▸ **TASK**
Please count the lines in the data below that contain the string "This", treating uppercase and lowercase as different, and reply with the number alone.

▬▬▬▬▬▬▬▬▬▬

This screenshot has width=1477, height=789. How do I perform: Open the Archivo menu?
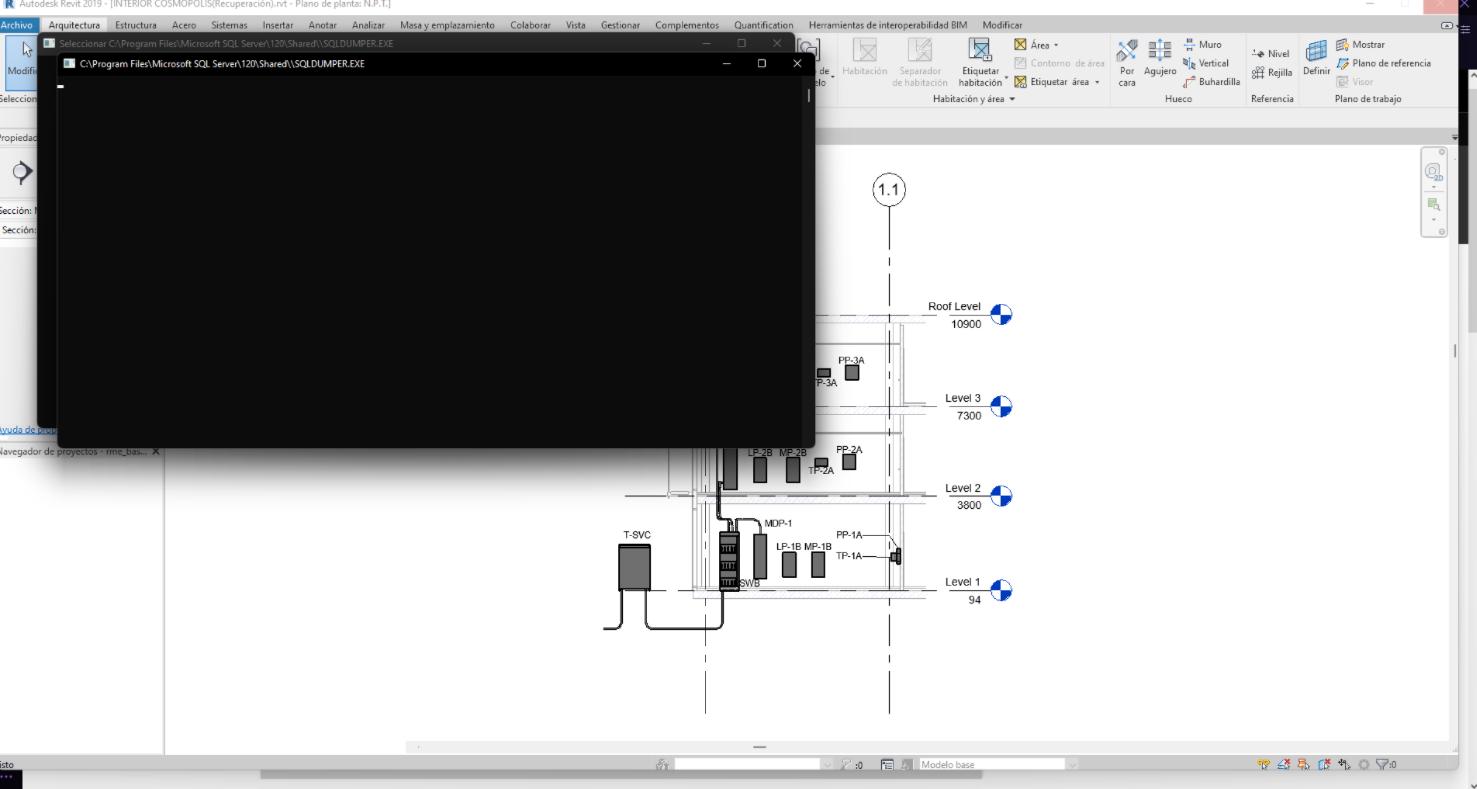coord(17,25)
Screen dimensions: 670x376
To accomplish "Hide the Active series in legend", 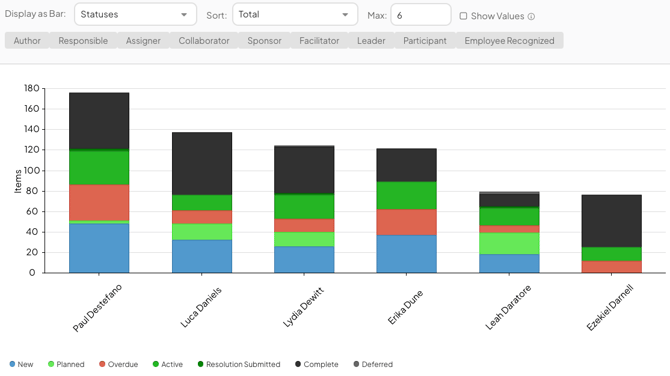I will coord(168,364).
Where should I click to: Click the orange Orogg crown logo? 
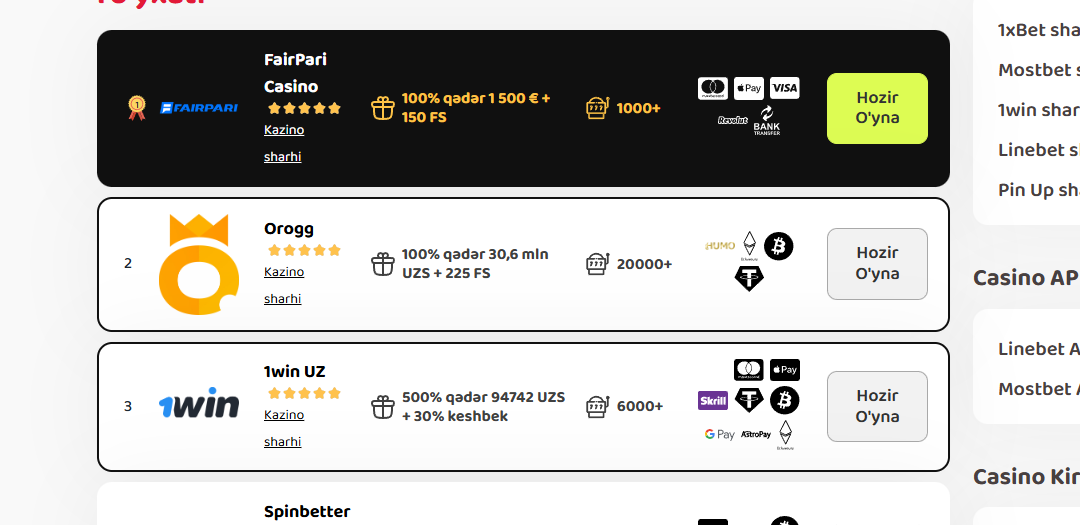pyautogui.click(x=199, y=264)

▬▬▬▬▬▬▬▬▬▬

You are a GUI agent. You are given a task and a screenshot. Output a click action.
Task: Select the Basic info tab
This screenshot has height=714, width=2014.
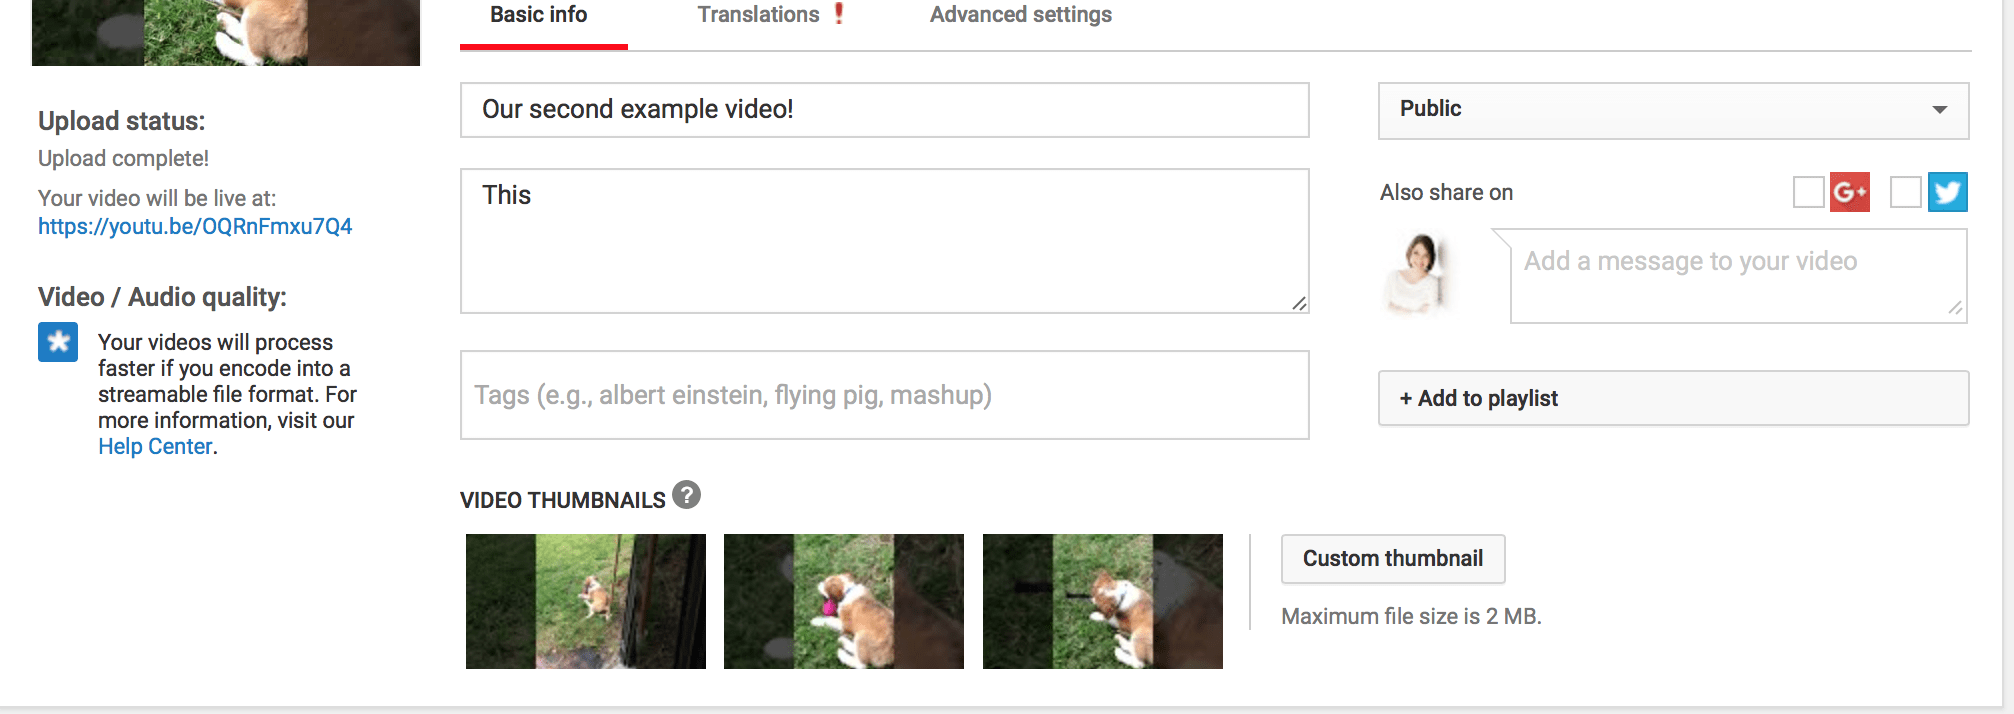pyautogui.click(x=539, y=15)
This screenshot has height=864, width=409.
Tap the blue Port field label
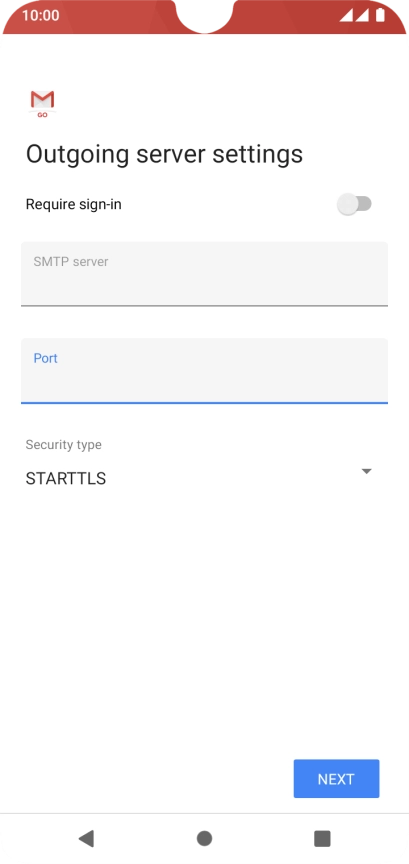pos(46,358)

▬▬▬▬▬▬▬▬▬▬

▸ **CORRECT RESULT**
3